**Recorded data**
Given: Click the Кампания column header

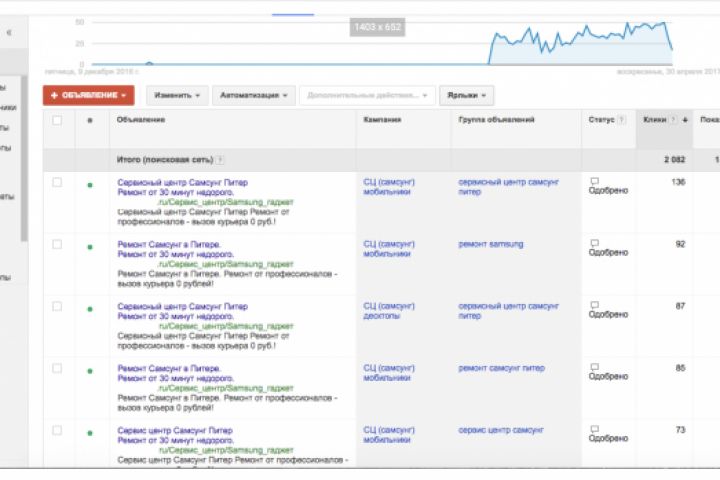Looking at the screenshot, I should point(382,120).
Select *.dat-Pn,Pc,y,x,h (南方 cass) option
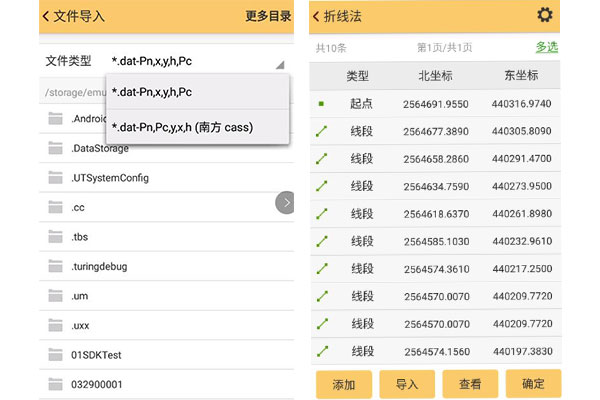Image resolution: width=600 pixels, height=400 pixels. [x=182, y=127]
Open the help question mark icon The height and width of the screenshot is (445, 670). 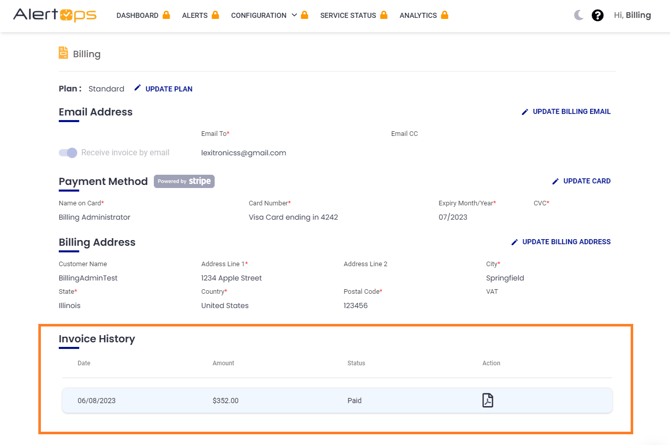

**Exercise prompt**
Repeat the listing word for word, omitting the pictures.

**Answer below**
Given: Click the Кампания column header

Looking at the screenshot, I should point(382,120).
Select *.dat-Pn,Pc,y,x,h (南方 cass) option
Image resolution: width=600 pixels, height=400 pixels. [x=182, y=127]
Open the help question mark icon The height and width of the screenshot is (445, 670). 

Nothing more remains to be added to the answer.